BEGIN Text

The stock market rose slightly Wednesday but profit taking on select issues capped the gains amid concerns over rising prices here and overseas.
The Philippine Stock Exchange Index added 17.94 points, or 0.2 percent, to 7,419.10 on a value turnover of P8.6 billion. Losers, however, edged gainers, 93 to 88, with 53 issues unchanged.
Alliance Global Group Inc. of tycoon Andrew Tan gained 2.6 percent at P12.08, while SM Prime Holdings Inc. of the Sy Group climbed 1.8 percent to P37.50.
Noodles maker Monde Nissin Corp., however, sank 5.1 percent to P18.02, while Synergy Grid & Development Phils. Inc., owner of the company that operates the country’s electricity grid, fell 4 percent to P14.86.
The rest of Asian equity markets, meanwhile, mostly rose Wednesday following a run of weakness but inflation worries and expectations of tighter central bank monetary policy continue to hold traders’ focus as crude extended gains despite US moves to boost output.
Hong Kong, Shanghai, Singapore, Wellington, Mumbai, Bangkok and Jakarta all rose but Tokyo, Sydney, Seoul and Taipei dipped.
Oil surged Tuesday in reaction to news that the United States and other countries would release less from their stockpiles than expected, dealing a blow to hopes of tempering a price spike that is causing inflation to run red hot.

END Text
BEGIN Given data

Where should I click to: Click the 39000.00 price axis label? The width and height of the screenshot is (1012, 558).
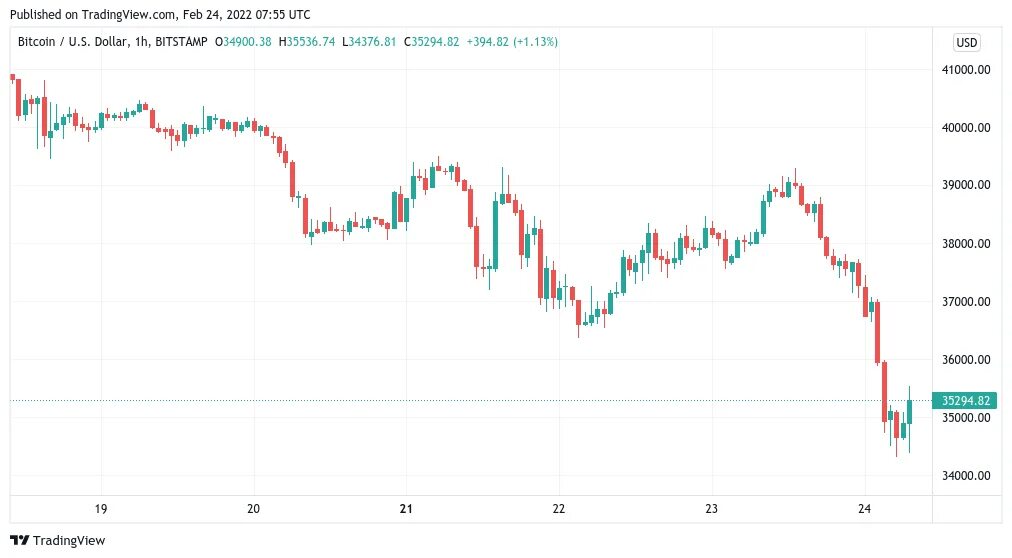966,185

END Given data
BEGIN Given data

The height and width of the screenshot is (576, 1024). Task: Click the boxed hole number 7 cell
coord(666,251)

END Given data
BEGIN Given data

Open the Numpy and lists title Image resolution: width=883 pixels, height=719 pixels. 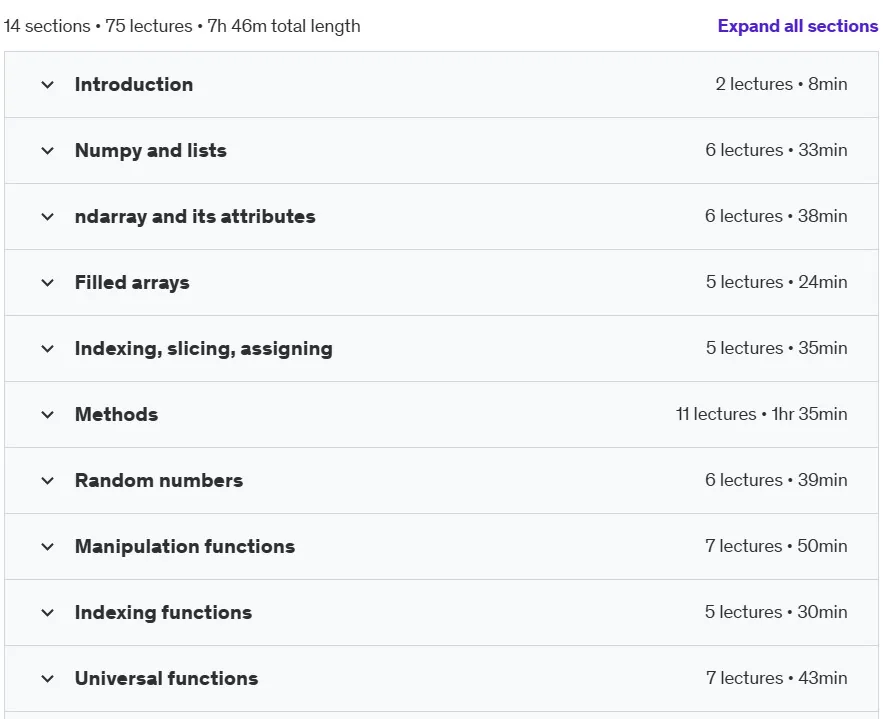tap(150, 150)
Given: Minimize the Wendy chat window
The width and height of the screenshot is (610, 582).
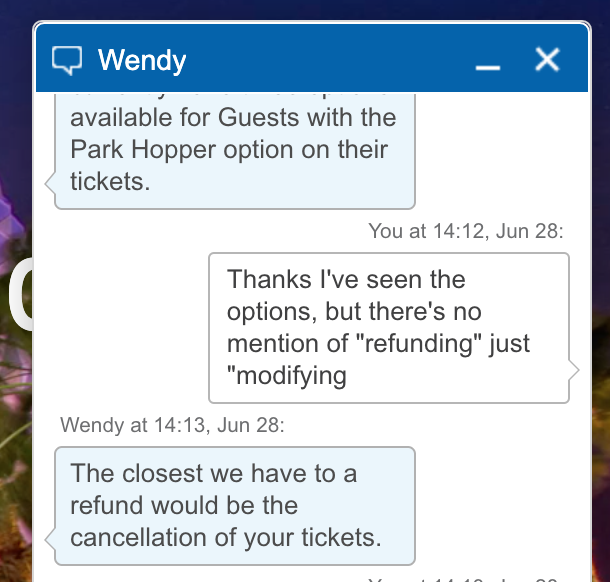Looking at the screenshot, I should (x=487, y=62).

END Given data

*Questions to answer*
• 1. According to the stock market report, what was the Philippine Stock Exchange Index's value turnover on Wednesday?
• 2. Continue the stock market report from its last sentence.

*Activity answers*
• 1. P8.6 billion

• 2.
The announcement from Washington, which President Joe Biden said was in conjunction with China, India, Japan, South Korea and Britain, had been flagged well in advance, which analysts said had been part of the reason for a dip in the crude market in recent weeks.
Brent surged more than three percent and WTI more than two percent Tuesday and the buying carried on in Asian trade, with concern now building that OPEC and other major producers will rethink their plan to slowly reopen the taps.
“The release, widely expected, is the proverbial drop in a bucket… and might just lead OPEC+ producers to scale back a bit on what they were planning to pump,” said National Australia Bank’s Ray Attrill.
However, OANDA’s Jeffrey Halley said that while OPEC “refused to be cowed” he did not “expect them to fly too close to the sun and reduce their planned 400,000 (barrels per day) increase next month.”
The rise in oil prices added to concerns that inflation—already at multi-year highs—will continue to rise, putting further pressure on banks to scale back the easy money policies put in place at the start of the pandemic and crucial to an 18-month market rally.
The New Zealand central bank on Wednesday lifted its rates for a second successive month.
But all eyes are on the Federal Reserve, which some observers have said could taper its bond-buying program quicker than first flagged and hike interest rates next year.
“For quite a while now that extra liquidity hasn’t been going into the economy, it has been going more into the markets,” Matt Maley, of Miller Tabak + Co, told Bloomberg Television.